* Exercise
Pull out each line in the records below that contains the word "text". Count only matches with the same capitalization.

━━━━━ Supplied entries ━━━━━

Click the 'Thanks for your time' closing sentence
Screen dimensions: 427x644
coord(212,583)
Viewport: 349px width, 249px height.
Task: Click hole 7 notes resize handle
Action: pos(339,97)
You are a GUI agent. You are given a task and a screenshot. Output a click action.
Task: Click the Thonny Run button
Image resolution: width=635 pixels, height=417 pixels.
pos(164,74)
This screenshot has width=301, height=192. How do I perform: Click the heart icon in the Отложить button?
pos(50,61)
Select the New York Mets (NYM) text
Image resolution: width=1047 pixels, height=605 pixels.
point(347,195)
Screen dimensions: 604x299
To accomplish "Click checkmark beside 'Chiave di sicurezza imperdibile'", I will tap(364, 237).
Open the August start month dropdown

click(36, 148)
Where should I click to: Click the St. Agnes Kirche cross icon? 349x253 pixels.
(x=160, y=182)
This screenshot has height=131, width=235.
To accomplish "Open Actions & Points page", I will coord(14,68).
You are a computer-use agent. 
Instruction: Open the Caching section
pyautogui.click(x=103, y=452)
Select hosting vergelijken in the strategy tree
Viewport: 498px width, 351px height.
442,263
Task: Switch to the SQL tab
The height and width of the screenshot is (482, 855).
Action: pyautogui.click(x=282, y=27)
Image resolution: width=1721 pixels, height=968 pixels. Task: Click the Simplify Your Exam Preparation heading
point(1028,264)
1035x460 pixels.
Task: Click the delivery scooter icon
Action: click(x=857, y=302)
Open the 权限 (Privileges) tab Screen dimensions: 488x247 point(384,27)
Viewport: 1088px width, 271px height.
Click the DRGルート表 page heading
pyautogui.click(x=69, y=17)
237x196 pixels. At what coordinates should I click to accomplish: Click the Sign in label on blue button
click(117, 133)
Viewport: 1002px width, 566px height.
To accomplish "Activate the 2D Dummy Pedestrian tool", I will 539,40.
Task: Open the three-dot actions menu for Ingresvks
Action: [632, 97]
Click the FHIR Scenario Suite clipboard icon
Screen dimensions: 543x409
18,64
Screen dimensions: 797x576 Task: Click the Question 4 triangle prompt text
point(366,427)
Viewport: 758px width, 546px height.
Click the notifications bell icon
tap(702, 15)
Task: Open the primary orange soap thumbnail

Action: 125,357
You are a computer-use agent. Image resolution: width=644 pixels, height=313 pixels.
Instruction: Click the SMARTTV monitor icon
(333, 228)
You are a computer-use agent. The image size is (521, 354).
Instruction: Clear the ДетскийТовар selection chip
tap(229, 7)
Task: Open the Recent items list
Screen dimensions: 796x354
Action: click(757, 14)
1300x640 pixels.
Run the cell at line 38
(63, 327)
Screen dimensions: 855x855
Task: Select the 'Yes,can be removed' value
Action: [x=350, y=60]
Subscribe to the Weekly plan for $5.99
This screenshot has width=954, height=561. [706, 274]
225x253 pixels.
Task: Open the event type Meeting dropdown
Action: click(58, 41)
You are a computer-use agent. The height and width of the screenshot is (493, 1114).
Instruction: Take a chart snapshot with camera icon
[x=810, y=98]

━━━━━

* Solution for this exercise
Select the New York Mets (NYM) text
Screen dimensions: 797x576 Task: Click the Question 4 triangle prompt text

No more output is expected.